start

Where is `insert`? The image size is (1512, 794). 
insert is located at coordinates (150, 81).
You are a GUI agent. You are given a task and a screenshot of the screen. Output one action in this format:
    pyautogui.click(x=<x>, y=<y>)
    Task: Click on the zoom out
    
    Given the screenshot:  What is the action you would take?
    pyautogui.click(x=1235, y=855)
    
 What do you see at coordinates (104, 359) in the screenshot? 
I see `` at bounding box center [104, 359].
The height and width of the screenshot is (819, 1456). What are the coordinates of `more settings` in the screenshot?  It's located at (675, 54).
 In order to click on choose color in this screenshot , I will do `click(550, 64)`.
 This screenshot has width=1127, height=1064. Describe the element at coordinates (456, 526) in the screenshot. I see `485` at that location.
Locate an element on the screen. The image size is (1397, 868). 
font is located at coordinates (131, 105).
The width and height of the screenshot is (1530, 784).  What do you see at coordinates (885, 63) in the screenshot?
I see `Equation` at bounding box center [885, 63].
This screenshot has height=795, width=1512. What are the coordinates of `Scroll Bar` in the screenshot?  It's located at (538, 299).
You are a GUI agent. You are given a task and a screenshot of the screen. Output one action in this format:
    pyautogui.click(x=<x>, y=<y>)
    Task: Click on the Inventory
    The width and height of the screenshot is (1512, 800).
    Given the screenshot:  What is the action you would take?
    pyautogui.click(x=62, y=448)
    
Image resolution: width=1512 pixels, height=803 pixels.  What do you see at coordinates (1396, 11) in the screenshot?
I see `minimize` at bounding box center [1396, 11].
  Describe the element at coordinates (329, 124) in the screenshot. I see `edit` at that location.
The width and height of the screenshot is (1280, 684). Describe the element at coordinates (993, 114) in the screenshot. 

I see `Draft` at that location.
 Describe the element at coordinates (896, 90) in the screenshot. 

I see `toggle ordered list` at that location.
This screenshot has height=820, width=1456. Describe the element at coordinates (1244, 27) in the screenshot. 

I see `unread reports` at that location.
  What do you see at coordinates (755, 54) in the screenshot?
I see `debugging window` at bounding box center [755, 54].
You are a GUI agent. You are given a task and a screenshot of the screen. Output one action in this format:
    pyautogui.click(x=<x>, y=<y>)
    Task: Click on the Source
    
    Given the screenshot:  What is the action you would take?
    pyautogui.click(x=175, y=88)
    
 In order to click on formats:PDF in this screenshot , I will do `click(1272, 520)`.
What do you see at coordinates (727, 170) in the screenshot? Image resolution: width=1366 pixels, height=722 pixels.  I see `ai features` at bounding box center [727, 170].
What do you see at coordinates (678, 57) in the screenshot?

end

### Your instructions:
Reproduce every item above with each occurrence of "GUI agent" replaced by "screen assistant", changing nothing else.

### In response:
Where is `insert`? The image size is (1512, 794). 
insert is located at coordinates (150, 81).
You are a screen assistant. You are given a task and a screenshot of the screen. Output one action in this format:
    pyautogui.click(x=<x>, y=<y>)
    Task: Click on the zoom out
    
    Given the screenshot:  What is the action you would take?
    pyautogui.click(x=1235, y=855)
    
 What do you see at coordinates (104, 359) in the screenshot? 
I see `` at bounding box center [104, 359].
The height and width of the screenshot is (819, 1456). What are the coordinates of `more settings` in the screenshot?  It's located at (675, 54).
 In order to click on choose color in this screenshot , I will do `click(550, 64)`.
 This screenshot has width=1127, height=1064. Describe the element at coordinates (456, 526) in the screenshot. I see `485` at that location.
Locate an element on the screen. The image size is (1397, 868). 
font is located at coordinates (131, 105).
The width and height of the screenshot is (1530, 784).  What do you see at coordinates (885, 63) in the screenshot?
I see `Equation` at bounding box center [885, 63].
This screenshot has height=795, width=1512. What are the coordinates of `Scroll Bar` in the screenshot?  It's located at (538, 299).
You are a screen assistant. You are given a task and a screenshot of the screen. Output one action in this format:
    pyautogui.click(x=<x>, y=<y>)
    Task: Click on the Inventory
    The width and height of the screenshot is (1512, 800).
    Given the screenshot:  What is the action you would take?
    pyautogui.click(x=62, y=448)
    
Image resolution: width=1512 pixels, height=803 pixels.  What do you see at coordinates (1396, 11) in the screenshot?
I see `minimize` at bounding box center [1396, 11].
  Describe the element at coordinates (329, 124) in the screenshot. I see `edit` at that location.
The width and height of the screenshot is (1280, 684). Describe the element at coordinates (993, 114) in the screenshot. 

I see `Draft` at that location.
 Describe the element at coordinates (896, 90) in the screenshot. 

I see `toggle ordered list` at that location.
This screenshot has height=820, width=1456. Describe the element at coordinates (1244, 27) in the screenshot. 

I see `unread reports` at that location.
  What do you see at coordinates (755, 54) in the screenshot?
I see `debugging window` at bounding box center [755, 54].
You are a screen assistant. You are given a task and a screenshot of the screen. Output one action in this format:
    pyautogui.click(x=<x>, y=<y>)
    Task: Click on the Source
    
    Given the screenshot:  What is the action you would take?
    pyautogui.click(x=175, y=88)
    
 In order to click on formats:PDF in this screenshot , I will do `click(1272, 520)`.
What do you see at coordinates (727, 170) in the screenshot? Image resolution: width=1366 pixels, height=722 pixels.  I see `ai features` at bounding box center [727, 170].
What do you see at coordinates (678, 57) in the screenshot?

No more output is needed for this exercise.